Suara Zayn terdengar rendah, hampir seperti geraman penuh ketulusan.
Wajah Noura memerah, senyumnya sempat merekah, tetapi pikirannya berputar cepat.
Sebentar lagi, ia akan sampai di rumah, hanya berdua dengan pria ini.. Memikirkan apa yang baru saja terjadi antara dirinya dan Zayn. Apa yang akan terjadi setelah ini?
Wajah Noura makin memerah karna pikirannya kemana-mana dan kotor.
Namun, tiba-tiba, mobil Zayn berhenti mendadak, membuat tubuhnya sedikit terdorong ke depan.
Zayn membelalakkan mata sejenak sebelum dengan cepat memutar balik mobilnya.
"Kenapa, Daddy?" Tanya Noura, kebingungan.
"Kita tidak bisa pulang hari ini," jawab Zayn cepat, ekspresinya berubah serius.
Noura semakin panik. "Ada apa? Apa yang terjadi?"
Zayn mendesah berat, matanya tertuju ke luar jendela, ke arah sebuah mobil putih yang terparkir di dekat rumah Noura.
"Selalu saja ada yang mengganggu," gumamnya pelan, tampak kesal.
Noura mengernyit, lalu mengikuti arah pandangan Zayn. Mobil putih itu tampak diam di sana, tidak ada pergerakan, tetapi keberadaannya cukup menciptakan ketegangan di antara mereka.
"Apakah ada seseorang yang datang?" Tanyanya hati-hati, berusaha memahami situasi.
Zayn menghela nafas sebelum menjawab dengan suara dingin, "Ya, dia mantan istriku yang keras kepala dan menyebalkan."
Noura terdiam. Kata-kata itu terasa seperti ledakan di kepalanya.
Mantan istri?
Selama ini, ia tidak pernah benar-benar tau tentang masa lalu Zayn. Tidak pernah bertanya, tidak pernah ingin tau—atau lebih tepatnya, tidak pernah punya keberanian untuk bertanya.
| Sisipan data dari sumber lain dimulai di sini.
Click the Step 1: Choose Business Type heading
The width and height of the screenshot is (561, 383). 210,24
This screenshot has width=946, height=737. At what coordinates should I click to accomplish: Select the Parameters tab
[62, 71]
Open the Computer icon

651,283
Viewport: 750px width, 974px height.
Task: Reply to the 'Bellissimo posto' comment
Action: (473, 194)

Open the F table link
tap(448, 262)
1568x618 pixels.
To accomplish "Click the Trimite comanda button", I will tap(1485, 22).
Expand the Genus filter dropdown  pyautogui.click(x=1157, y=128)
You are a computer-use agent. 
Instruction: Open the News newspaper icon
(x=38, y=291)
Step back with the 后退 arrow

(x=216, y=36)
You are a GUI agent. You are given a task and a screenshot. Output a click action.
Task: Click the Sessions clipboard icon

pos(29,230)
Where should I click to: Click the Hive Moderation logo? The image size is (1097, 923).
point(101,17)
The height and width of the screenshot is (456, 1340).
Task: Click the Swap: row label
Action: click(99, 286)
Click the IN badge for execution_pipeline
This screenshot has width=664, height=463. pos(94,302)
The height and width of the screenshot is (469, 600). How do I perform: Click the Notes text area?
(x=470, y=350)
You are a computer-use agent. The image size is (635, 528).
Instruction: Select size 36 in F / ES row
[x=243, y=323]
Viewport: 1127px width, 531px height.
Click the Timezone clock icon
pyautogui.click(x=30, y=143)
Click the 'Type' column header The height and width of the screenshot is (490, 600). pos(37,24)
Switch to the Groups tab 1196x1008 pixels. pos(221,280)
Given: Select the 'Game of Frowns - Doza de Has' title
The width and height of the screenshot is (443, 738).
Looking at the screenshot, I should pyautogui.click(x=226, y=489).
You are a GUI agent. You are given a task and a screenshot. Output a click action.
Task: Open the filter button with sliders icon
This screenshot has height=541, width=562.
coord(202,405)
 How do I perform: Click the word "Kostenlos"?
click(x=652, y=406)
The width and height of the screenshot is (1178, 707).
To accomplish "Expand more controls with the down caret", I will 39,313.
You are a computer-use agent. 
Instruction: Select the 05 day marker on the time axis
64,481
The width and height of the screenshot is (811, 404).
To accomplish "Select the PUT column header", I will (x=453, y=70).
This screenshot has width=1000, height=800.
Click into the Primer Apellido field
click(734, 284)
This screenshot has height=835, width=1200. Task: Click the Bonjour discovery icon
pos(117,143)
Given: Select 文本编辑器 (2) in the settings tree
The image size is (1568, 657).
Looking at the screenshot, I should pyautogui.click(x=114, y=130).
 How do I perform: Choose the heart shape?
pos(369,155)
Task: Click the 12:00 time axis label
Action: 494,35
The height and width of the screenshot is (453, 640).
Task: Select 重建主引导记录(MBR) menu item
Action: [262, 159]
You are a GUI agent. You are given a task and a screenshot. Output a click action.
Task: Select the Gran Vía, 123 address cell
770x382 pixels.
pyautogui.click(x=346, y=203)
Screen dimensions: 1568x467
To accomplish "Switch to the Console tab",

"Dia wanita seperti apa?" Tanya Noura dengan suara kecil, ragu-ragu.
Zayn mengangkat bahu, lalu meliriknya sekilas sebelum kembali menatap jalan. "Seseorang yang lebih baik diabaikan, dia wanita yang gila," ucapnya, suaranya terdengar lelah.
Noura menelan ludah. Ini lebih rumit dari yang ia kira.
"Kalau begitu… kita mau ke mana sekarang?"
nyanya hati-hati.
Zayn tidak langsung menjawab. Ia hanya menginjak pedal gas dan membawa mobil mereka menjauh dari tempat itu.
"Hotel," jawabnya akhirnya, dengan nada santai seolah itu hal yang biasa.
Noura membelalakkan mata.
"Apa?!" batinnya langsung panik.
Hotel? Kenapa harus hotel?
Jantungnya berdebar tidak karuan, pikirannya langsung dipenuhi berbagai kemungkinan.
'Ini nanti ada adegan unboxing kah..?'
Biasanya mereka sering tidur bersama dengan biasa tapi kali ini, pikiran Noura sudah kemana-mana.